フィッシュストーリー 読了

フィッシュストーリー (新潮文庫)

フィッシュストーリー (新潮文庫)

最後のレコーディングに臨んだ、売れないロックバンド。「いい曲なんだよ。届けよ、誰かに」テープに記録された言葉は、未来に届いて世界を救う。時空をまたいでリンクした出来事が、胸のすくエンディングへと一閃に向かう瞠目の表題作ほか、伊坂ワールドの人気者・黒澤が大活躍の「サクリファイス」「ポテチ」など、変幻自在の筆致で繰り出される中篇四連打。爽快感溢れる作品集。

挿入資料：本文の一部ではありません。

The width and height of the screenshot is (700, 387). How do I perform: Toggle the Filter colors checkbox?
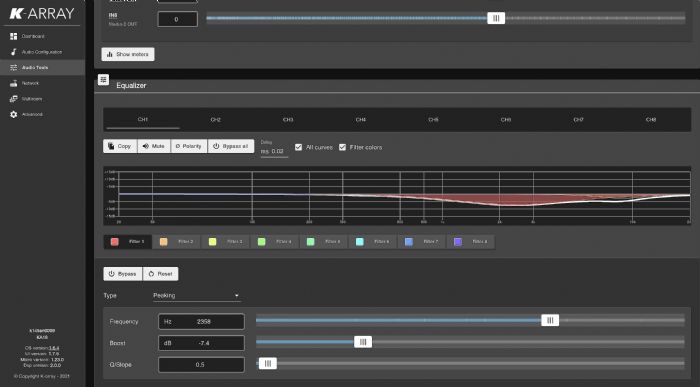point(342,147)

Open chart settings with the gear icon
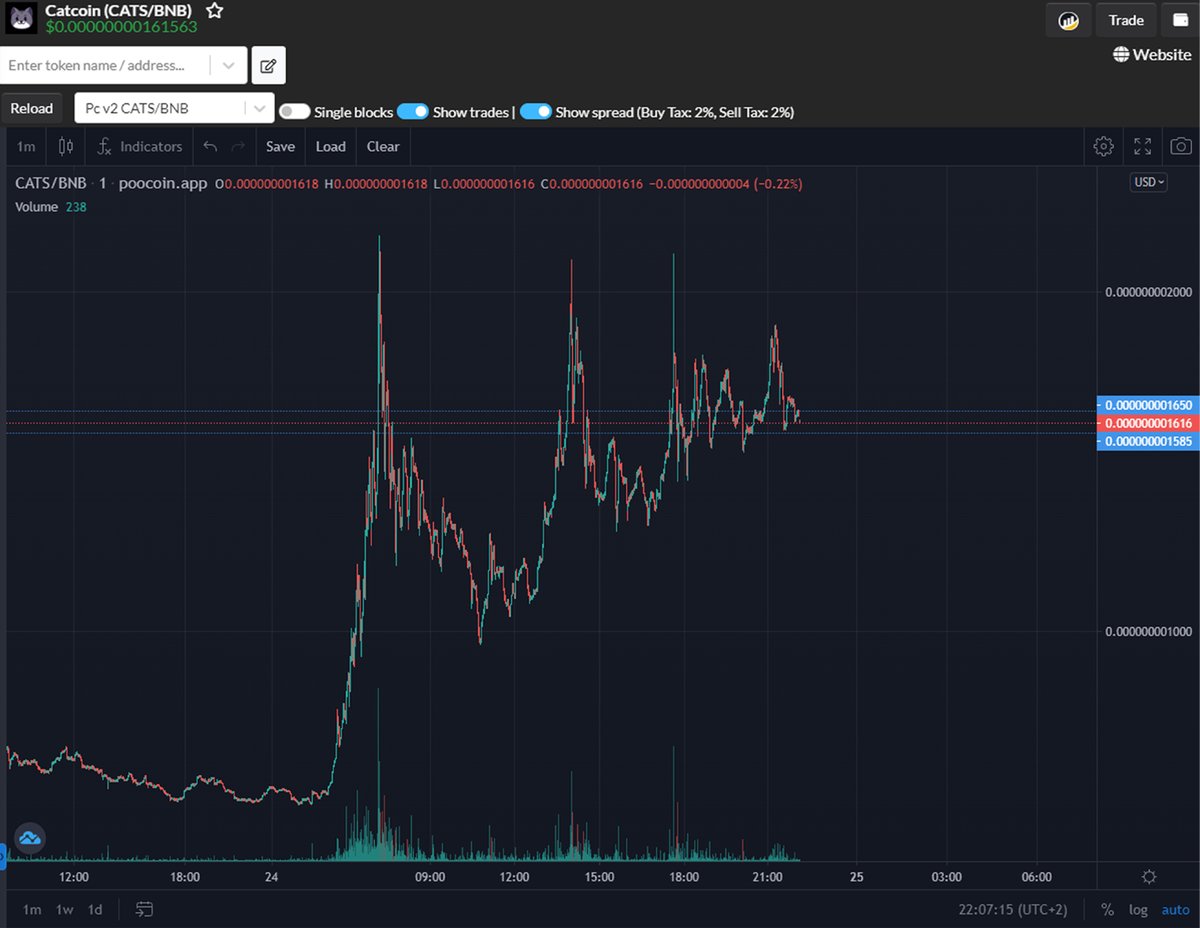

 ええ感じの話が四つ。特に注目すべきは、実に50パーセントを超える黒澤率。ここまで読んできた人間からすると、この黒澤率は嬉しい。だって、今まで黒澤が出てきた話でつまらなかったのはないし。
 基本的にはどの話もいつもの伊坂って感じなんだけど、「サクリファイス」だけはちょっと異色の出来。まず、辺境の村が舞台というところからしていつもと違う。雰囲気も心なしかどろっとしてる。ま、そんなこと言っても読みやすいのはいつもどおりなのでご安心を。